Nesse mesmo ano, cidadãos espanhóis exilados no Brasil, membros do Centro Cultural García Lorca, convidaram o escultor e arquiteto Flávio de Carvalho a fazer uma escultura em homenagem ao poeta. No dia primeiro de outubro de 1968, com a presença do poeta Pablo Neruda, a obra foi inaugurada, na Praça das Guianas, no Jardim Paulista, em São Paulo. Uma exposição na Biblioteca Mário de Andrade e um espetáculo no Theatro Municipal, com a participação de artistas como Chico Buarque e Geraldo Vandré, completaram as homenagens. No dia 20 de junho de 1969, contudo, a escultura amanheceu em destroços e cercada de panfletos onde se lia: “comunista e homossexual”. O atentado foi atribuído ao CCC, o Comando de Caça aos Comunistas, mas os culpados nunca foram nomeados. Os jornais, que haviam noticiado durante todo o ano de 1968 assuntos ligados a Lorca, demoraram quase uma semana para retratar o atentado. A escultura foi levada para o depósito da Prefeitura e lá permaneceu até 1971, quando Flávio de Carvalho a restaurou, por conta própria, com o intuito de integrá-la à Bienal de Arte de São Paulo, mas foi impedido de entrar com a obra no pavilhão. De volta ao depósito da Prefeitura, a obra permaneceu relegada ao esquecimento até 1979, quando alunos da Escola de Comunicações e Artes e da Faculdade de Arquitetura e Urbanismo, da Universidade de São Paulo, roubaram a peça e a instalaram no vão livre do Museu de Arte de São Paulo (MASP), no dia em que o prefeito Olavo Setúbal participaria de um evento no local. Dois dias depois, a escultura foi recolocada em seu lugar de origem, onde permanece até hoje.
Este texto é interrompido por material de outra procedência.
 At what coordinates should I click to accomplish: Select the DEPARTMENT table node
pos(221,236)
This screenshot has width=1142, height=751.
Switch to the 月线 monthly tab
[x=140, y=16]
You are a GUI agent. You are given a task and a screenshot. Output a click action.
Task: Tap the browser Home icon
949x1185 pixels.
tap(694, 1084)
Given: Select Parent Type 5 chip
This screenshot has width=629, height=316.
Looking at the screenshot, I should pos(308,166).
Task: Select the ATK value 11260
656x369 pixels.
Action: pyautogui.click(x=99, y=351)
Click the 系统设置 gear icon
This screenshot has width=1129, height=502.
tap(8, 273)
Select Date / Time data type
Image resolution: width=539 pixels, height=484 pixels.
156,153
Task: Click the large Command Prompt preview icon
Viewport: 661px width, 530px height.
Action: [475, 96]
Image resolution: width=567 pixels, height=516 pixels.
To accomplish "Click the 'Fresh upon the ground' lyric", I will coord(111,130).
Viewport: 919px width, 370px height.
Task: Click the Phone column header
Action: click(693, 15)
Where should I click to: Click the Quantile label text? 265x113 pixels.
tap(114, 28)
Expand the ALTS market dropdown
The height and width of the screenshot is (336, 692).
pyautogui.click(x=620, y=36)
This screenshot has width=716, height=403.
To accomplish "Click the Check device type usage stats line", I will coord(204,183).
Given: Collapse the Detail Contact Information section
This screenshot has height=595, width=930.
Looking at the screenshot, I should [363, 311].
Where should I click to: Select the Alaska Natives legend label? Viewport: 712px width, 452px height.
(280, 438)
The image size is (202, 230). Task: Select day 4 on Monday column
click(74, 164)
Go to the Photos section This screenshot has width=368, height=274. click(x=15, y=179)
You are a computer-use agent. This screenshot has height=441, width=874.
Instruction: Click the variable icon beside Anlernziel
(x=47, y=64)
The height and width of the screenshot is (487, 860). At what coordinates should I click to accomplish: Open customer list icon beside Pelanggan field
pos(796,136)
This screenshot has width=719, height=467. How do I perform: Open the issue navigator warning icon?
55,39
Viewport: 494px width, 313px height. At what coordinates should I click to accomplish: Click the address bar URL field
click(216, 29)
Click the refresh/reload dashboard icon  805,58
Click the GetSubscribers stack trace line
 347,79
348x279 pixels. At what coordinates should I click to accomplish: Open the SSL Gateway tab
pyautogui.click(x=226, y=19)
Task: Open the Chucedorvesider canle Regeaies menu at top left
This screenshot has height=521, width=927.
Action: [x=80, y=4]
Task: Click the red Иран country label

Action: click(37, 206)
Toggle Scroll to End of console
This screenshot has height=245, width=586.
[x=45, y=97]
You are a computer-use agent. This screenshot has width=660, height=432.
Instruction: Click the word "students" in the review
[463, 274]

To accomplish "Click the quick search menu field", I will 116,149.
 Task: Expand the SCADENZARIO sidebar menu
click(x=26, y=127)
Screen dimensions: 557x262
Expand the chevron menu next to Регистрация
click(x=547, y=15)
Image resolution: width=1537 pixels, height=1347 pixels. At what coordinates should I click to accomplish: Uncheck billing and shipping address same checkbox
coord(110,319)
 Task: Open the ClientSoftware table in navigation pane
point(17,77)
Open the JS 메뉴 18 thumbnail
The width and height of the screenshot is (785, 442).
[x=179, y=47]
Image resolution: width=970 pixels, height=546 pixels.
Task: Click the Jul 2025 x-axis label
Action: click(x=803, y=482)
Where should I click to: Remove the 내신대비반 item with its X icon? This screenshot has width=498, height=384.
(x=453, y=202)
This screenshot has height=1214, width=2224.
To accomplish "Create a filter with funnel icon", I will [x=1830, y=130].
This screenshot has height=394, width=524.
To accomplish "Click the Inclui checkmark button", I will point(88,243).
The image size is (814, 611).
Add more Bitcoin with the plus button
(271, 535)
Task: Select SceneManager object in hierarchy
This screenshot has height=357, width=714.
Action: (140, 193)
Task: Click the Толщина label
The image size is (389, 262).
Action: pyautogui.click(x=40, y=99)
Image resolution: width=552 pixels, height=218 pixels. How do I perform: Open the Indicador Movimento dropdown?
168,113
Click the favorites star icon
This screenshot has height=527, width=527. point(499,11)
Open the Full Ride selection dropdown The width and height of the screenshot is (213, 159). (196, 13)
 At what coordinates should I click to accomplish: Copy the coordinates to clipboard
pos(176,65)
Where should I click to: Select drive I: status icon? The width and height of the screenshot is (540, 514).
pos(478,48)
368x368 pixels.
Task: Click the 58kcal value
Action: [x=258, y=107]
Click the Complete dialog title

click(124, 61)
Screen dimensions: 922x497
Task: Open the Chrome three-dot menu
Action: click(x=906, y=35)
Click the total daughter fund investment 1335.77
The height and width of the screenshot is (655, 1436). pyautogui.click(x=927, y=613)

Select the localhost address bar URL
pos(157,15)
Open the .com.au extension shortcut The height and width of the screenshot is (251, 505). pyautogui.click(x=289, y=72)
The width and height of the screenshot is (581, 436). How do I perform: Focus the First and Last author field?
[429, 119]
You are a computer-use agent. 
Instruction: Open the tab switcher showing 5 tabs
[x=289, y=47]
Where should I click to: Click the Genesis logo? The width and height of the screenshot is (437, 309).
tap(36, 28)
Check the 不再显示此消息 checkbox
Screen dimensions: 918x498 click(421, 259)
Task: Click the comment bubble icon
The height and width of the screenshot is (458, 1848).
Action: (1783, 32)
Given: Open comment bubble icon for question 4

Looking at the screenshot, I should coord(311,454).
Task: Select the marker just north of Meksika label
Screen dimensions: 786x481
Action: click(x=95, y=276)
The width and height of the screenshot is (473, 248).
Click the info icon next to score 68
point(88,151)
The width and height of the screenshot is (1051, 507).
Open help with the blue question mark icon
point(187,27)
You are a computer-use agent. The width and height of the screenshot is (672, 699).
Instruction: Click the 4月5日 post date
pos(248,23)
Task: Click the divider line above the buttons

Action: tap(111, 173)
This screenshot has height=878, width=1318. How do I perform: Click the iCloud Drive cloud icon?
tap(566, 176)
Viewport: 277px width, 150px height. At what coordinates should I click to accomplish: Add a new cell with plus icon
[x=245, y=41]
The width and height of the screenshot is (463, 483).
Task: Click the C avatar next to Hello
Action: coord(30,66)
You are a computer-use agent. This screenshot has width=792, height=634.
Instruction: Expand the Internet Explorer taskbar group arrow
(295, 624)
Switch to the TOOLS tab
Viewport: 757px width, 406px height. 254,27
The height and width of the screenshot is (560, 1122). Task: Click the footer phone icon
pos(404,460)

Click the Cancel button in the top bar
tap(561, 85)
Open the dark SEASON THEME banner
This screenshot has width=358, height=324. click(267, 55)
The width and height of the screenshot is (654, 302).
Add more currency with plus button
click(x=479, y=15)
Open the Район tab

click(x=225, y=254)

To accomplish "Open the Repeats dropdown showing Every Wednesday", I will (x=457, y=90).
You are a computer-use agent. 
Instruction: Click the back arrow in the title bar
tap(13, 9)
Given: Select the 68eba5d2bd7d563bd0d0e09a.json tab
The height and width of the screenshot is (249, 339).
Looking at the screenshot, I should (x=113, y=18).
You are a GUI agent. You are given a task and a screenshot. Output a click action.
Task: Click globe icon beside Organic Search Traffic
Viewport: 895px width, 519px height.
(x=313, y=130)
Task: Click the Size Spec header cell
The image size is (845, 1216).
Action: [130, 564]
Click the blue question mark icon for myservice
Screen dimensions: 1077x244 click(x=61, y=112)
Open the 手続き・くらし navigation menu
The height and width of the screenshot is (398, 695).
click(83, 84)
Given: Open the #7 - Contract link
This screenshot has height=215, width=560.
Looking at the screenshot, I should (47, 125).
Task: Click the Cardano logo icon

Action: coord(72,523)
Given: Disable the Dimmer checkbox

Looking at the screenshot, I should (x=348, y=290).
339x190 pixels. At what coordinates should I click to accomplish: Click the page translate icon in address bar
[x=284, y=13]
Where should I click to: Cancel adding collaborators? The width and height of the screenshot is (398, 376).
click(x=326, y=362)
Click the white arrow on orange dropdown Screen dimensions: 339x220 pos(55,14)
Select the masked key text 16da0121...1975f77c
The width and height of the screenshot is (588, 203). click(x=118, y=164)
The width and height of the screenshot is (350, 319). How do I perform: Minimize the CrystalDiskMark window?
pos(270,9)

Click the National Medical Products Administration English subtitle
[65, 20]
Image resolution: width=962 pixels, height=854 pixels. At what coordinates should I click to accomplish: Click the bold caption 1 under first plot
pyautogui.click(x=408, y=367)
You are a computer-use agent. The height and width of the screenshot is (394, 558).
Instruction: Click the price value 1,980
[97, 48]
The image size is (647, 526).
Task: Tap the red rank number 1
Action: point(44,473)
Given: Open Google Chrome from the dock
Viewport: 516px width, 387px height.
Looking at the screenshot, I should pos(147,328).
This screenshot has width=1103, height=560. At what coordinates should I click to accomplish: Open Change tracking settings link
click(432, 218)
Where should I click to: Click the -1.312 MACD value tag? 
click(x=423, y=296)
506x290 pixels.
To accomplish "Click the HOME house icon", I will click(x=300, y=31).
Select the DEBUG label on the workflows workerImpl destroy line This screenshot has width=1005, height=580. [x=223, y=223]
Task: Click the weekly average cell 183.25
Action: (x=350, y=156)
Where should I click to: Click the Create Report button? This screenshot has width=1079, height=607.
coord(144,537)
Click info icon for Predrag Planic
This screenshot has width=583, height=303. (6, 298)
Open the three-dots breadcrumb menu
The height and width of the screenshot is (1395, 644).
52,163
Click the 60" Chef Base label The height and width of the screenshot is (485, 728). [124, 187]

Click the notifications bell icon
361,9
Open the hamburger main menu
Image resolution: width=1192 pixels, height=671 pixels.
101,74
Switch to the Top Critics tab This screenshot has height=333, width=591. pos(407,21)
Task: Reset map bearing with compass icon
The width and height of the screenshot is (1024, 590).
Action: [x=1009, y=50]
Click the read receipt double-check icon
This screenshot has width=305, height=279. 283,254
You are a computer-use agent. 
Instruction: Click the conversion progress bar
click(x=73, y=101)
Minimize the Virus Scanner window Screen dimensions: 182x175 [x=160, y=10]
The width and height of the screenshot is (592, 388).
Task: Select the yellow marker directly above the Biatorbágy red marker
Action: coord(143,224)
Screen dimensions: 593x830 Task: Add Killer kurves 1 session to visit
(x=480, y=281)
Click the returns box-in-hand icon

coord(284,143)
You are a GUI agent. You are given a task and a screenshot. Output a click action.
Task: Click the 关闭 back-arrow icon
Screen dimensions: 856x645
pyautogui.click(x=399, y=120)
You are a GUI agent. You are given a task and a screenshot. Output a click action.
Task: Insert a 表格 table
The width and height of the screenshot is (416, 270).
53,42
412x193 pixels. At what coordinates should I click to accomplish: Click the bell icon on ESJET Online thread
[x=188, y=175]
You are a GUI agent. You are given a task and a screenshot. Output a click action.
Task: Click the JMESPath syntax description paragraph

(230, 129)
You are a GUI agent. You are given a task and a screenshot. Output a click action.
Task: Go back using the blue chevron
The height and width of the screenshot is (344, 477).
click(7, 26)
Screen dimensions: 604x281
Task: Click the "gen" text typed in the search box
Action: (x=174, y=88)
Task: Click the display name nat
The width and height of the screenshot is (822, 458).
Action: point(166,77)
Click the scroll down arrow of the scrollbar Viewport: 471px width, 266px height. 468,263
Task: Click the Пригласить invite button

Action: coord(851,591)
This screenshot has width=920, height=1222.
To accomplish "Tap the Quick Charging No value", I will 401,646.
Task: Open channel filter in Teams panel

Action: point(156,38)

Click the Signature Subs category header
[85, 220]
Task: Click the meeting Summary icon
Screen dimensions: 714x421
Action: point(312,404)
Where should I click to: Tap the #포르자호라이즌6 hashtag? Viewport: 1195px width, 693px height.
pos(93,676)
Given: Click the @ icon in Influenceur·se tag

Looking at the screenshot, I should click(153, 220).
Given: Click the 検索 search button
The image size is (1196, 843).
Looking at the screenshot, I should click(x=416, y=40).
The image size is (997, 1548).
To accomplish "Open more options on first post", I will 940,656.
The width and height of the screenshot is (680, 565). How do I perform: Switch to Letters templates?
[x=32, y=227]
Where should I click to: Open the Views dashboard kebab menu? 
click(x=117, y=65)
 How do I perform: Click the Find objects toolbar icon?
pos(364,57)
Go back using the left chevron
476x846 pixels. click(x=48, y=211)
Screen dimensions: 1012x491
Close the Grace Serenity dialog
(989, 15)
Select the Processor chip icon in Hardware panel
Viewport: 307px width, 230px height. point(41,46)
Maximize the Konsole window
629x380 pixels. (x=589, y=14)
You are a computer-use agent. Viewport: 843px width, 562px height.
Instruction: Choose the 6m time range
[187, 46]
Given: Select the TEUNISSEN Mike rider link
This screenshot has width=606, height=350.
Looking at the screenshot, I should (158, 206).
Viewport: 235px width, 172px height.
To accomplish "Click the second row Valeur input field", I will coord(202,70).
Em 2013, a Cia. do Tijolo jogou luz sobre a memória da Ditadura Militar brasileira ao montar o espetáculo Cantata para um bastidor de utopias, com base no texto de Mariana Pineda. “Fizemos uma brincadeira: na porta do teatro é encontrado um corpo morto. Os artistas chegam a esse corpo, reavivam-no, e descobrem que é o do próprio poeta desaparecido. O corpo, desaparecido desde 1936, é encontrado na porta de um teatro no Brasil. Então o Lorca entra para o teatro para ajudar a contar a história da Mariana Pineda. Ao longo dessa cantata, a gente vai descobrindo que os personagens são desaparecidos políticos durante os ‘anos de chumbo’ do Brasil”, conta o ator e diretor da montagem, Rodrigo Mercadante. “A atriz Heleny Guariba é uma das personagens que aparecem para contar a história da Mariana Pineda.” Quando a protagonista é garroteada, a peça é suspensa e todo o público é convidado a se sentar em volta de uma grande mesa para ouvir o depoimentos de ex-presos e ex-exilados políticos. Para Rodrigo, tanto a ditadura brasileira quanto o assassinato de Lorca “são histórias muito brutais, que as pessoas acham que já foram contadas, mas elas não foram contadas. Não, pelo menos, do jeito que deveriam ser”.

Rodrigo se recorda do desafio de dar vida ao personagem de Lorca. “Ele era um homem de um carisma incomum. Passa um ano em Nova York e não consegue aprender inglês, então ele se sentava ao piano e recitava poemas em espanhol mesmo, cantava canções da Andaluzia e se tornava o centro das festas. Assim também era quando fazia teatro de bonecos. Somos acostumados a vê-lo como um dramaturgo muito escuro, no sentido do luto, mas Lorca é filho do teatro popular. Sua primeira grande paixão são os teatros de bonecos nas praças. Ele era, em uma comparação, se me permite, o mamulengueiro do Nordeste no Brasil.”